Breast cancer cells exhibit simultaneous activation of various oncogenic pathways, some of which may have redundant activity and may therefore confer resistance to treatment.³¹ Because of this redundancy, targeting multiple pathways with combination therapy is a reasonable approach to improving treatment for MBC. As one example, evidence of cross-talk between the estrogen receptor and HER2 pathways provides a rationale for developing combinations of anti-HER2 agents with antihormonal therapies that may benefit a subset of HER2+ MBC patients. If successful, such strategies may delay the necessity of initiating chemotherapy.

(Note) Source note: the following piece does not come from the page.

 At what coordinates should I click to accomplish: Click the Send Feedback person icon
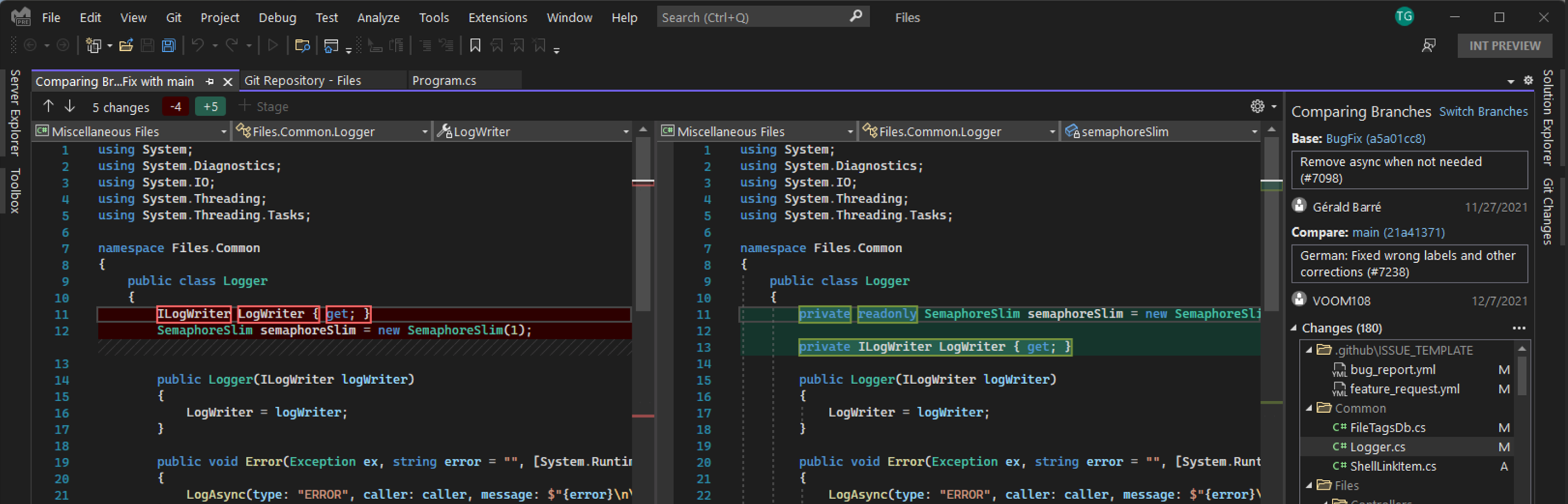click(x=1428, y=46)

Laboratory and retrospective clinical data established that HER2 amplification results in resistance to hormone therapy. Two prospective clinical studies provided evidence that HER2+ breast cancers are less responsive to hormonal therapy and demonstrated that addition of either trastuzumab or lapatinib to hormonal therapy with aromatase inhibitors resulted in significant improvement in PFS in patients with HER2+ and HR+ breast cancers.21, 94 The phase 3 TanDEM study investigated trastuzumab plus the aromatase inhibitor anastrozole vs. anastrozole alone in 207 postmenopausal women with HER2+, HR+ MBC.⁹⁴ The study achieved its primary endpoint with a significant difference in median PFS (5.6 months for the combination vs. 3.8 months for anastrozole monotherapy; P = 0.006). Overall, grade 3/4 AEs were more common with the combination regimen compared with anastrozole monotherapy, the most common being vomiting (3% vs. 1%), back pain (2% in both groups), bone pain (2% vs. 0%), and hypertension (4% vs. 2%). Another phase 3 study compared lapatinib plus letrozole vs. letrozole alone as first-line therapy in 1286 postmenopausal women with HR+ MBC.²¹ Among HER2+ patients (n = 219), the addition of lapatinib significantly prolonged median PFS (8.2 months vs. 3.0 months, respectively; P = 0.019). Again, grade 3/4 AEs were more common with the combination vs. aromatase inhibitor monotherapy (diarrhea, 10% vs. 1%; rash, 1% vs. 0%, respectively). Preliminary results from a phase 2 study recently showed that the addition of BIBW-2992 to letrozole in 28 patients with hormone-resistant MBC (19 of whom were HER2-negative) provided SD of 16 weeks or more for seven patients.⁹⁵

Combination therapy with HER2 inhibitors and hormone therapy has shown significant improvements in PFS, CBR, and time to progression. These results are reassuring, since aromatase inhibitors should be started in the adjuvant setting while adjuvant trastuzumab administration is still ongoing. Future studies should determine the quality of life gain associated with using this combination of biological agents, the optimal treatment sequence, and when to use chemotherapy. Studies should also focus on additional combination therapies for the appropriate selection of patients within the HER2+ MBC population. Chemotherapy plus HER2 therapy should be considered the standard of care for patients with HER2+ MBC, since it is an aggressive disease generally resistant to hormonal therapy and the benefits achieved with chemotherapy (i.e., docetaxel)²⁴ plus trastuzumab appear higher compared with aromatase inhibitor-based therapy.⁹⁶ Whether anti-HER2, hormonal therapy, or a combination of the two should be used instead of a combination of chemotherapy and anti-HER2 therapy remains a difficult question that needs to be addressed, especially in patients with a less aggressive course of disease.⁹⁶ Results from studies in individualized clinical settings suggest that anti-HER2 therapy be accompanied by endocrine therapy, while results from randomized clinical trials suggest that the combination of anthracycline- or taxane-based chemotherapy plus anti-HER2 therapy offers better antitumor activity.⁹⁶ Further classification between responders and non-responders among breast cancer patients of luminal B subtypes might be necessary to substantiate the difference in treatment response between endocrine therapy and chemotherapy and to unveil the drug resistance mechanism as well as the intricate signaling pathways leading to tumor progression. In this aspect, pharmacogenomics are expected to play a more crucial role in therapeutic decision making for patients with HER2+ MBC.